> **Work to be completed**
Please set down exactly the lines of the listing below from the line containing "program will help" through the line containing "This screenshot has height=407, width=499.", both lines included, leaving out all other lines.

> **Given records**
_ _ _

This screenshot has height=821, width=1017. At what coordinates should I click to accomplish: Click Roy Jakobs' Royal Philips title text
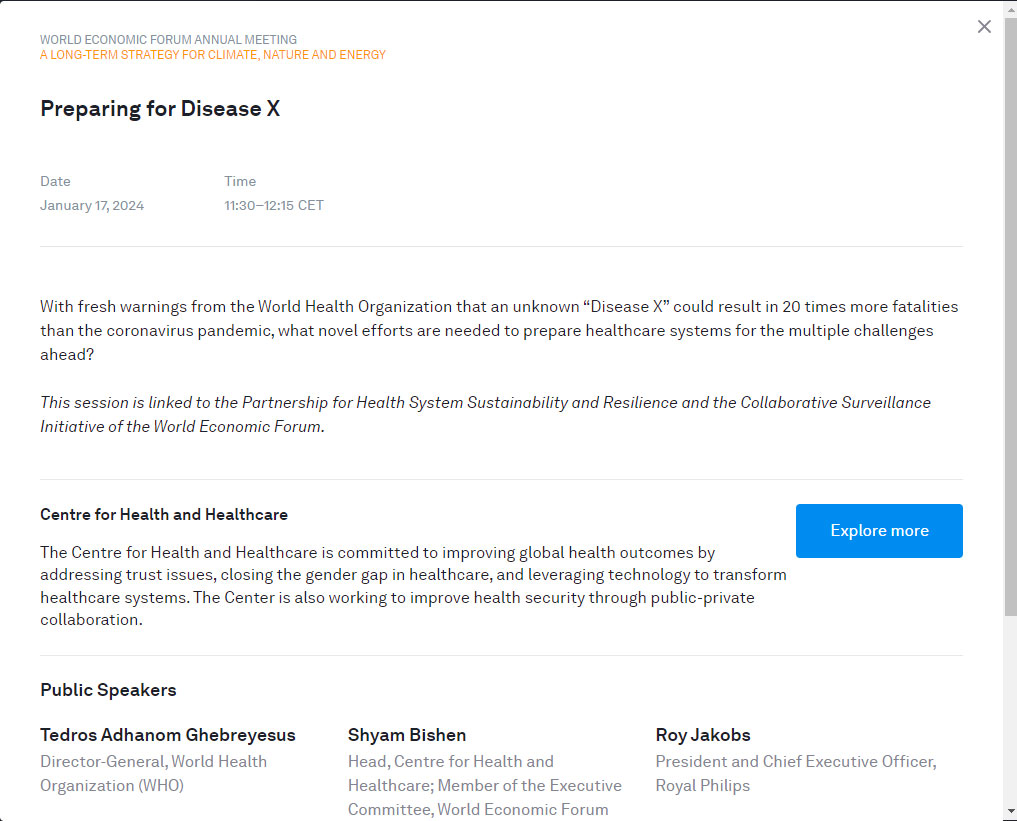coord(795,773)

_ _ _

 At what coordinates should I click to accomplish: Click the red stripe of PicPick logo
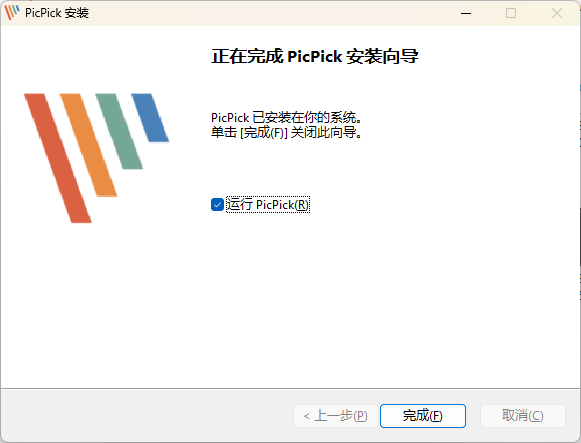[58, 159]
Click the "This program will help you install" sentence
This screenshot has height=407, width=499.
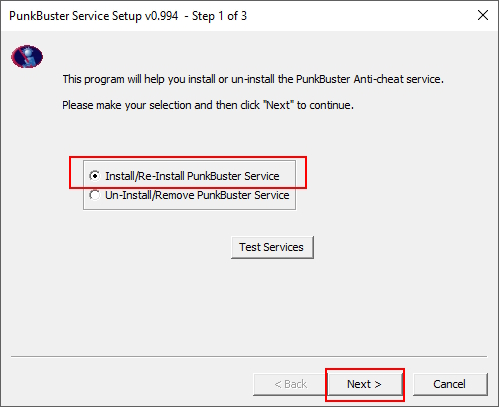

_ _ _

> **Exercise answer**
Click the "This program will help you install" sentence
This screenshot has height=407, width=499.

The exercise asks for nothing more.